Top of Given records
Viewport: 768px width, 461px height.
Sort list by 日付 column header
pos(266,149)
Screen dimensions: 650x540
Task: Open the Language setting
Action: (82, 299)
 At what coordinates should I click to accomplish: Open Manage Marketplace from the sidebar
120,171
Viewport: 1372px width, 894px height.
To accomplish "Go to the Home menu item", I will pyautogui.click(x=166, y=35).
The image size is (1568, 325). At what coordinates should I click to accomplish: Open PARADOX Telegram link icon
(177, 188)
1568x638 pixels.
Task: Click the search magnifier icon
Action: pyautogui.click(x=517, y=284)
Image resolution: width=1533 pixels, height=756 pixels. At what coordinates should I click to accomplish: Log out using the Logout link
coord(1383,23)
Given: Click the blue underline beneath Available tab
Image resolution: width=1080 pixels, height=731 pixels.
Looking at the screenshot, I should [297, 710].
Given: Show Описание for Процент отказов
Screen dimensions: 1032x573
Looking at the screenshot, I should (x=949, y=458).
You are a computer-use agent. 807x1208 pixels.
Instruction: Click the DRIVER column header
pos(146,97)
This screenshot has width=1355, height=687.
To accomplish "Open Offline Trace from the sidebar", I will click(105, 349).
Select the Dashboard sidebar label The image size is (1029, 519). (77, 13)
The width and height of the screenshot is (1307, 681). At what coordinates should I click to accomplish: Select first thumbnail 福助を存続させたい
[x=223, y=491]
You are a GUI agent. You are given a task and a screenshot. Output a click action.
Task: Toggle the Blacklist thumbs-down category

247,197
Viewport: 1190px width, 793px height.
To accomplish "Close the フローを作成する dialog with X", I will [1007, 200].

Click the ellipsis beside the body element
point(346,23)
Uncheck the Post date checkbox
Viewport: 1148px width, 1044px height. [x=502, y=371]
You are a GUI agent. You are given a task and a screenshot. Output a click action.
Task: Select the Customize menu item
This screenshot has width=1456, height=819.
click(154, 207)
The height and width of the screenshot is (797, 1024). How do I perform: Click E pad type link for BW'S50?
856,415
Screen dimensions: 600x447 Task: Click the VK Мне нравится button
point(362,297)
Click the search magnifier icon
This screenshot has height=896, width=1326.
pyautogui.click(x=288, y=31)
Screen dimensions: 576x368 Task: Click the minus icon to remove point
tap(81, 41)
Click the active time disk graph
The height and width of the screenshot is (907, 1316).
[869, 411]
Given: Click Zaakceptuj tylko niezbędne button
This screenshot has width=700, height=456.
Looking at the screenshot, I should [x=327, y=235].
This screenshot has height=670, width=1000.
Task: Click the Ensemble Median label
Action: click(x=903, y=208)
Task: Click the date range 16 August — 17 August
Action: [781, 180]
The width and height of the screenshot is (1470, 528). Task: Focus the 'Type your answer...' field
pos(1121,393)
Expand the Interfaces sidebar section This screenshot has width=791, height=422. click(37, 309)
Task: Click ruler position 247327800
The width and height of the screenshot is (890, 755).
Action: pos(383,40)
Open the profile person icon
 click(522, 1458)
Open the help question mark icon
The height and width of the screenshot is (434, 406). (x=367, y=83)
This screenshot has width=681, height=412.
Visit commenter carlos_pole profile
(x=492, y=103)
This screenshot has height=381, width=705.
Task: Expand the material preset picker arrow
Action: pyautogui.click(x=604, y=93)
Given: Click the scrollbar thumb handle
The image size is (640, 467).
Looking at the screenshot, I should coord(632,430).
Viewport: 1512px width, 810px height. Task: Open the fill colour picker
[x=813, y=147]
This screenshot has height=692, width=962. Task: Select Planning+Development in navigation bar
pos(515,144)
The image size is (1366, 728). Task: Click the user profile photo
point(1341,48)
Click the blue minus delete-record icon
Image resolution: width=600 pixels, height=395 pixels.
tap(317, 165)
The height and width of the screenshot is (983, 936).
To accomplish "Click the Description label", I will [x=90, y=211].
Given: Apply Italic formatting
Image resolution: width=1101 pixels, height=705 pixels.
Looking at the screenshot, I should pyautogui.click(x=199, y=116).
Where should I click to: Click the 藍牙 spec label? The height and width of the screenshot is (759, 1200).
Bottom of Given records
> **How to complete this task**:
The entries above hold the needed span. Transcribe exactly the lines from the one with "Sort list by 日付 column header" to the one with "This screenshot has width=1355, height=687.", both included.

> **Solution**:
Sort list by 日付 column header
pos(266,149)
Screen dimensions: 650x540
Task: Open the Language setting
Action: (82, 299)
 At what coordinates should I click to accomplish: Open Manage Marketplace from the sidebar
120,171
Viewport: 1372px width, 894px height.
To accomplish "Go to the Home menu item", I will pyautogui.click(x=166, y=35).
The image size is (1568, 325). At what coordinates should I click to accomplish: Open PARADOX Telegram link icon
(177, 188)
1568x638 pixels.
Task: Click the search magnifier icon
Action: pyautogui.click(x=517, y=284)
Image resolution: width=1533 pixels, height=756 pixels. At what coordinates should I click to accomplish: Log out using the Logout link
coord(1383,23)
Given: Click the blue underline beneath Available tab
Image resolution: width=1080 pixels, height=731 pixels.
Looking at the screenshot, I should [297, 710].
Given: Show Описание for Процент отказов
Screen dimensions: 1032x573
Looking at the screenshot, I should (x=949, y=458).
You are a computer-use agent. 807x1208 pixels.
Instruction: Click the DRIVER column header
pos(146,97)
This screenshot has width=1355, height=687.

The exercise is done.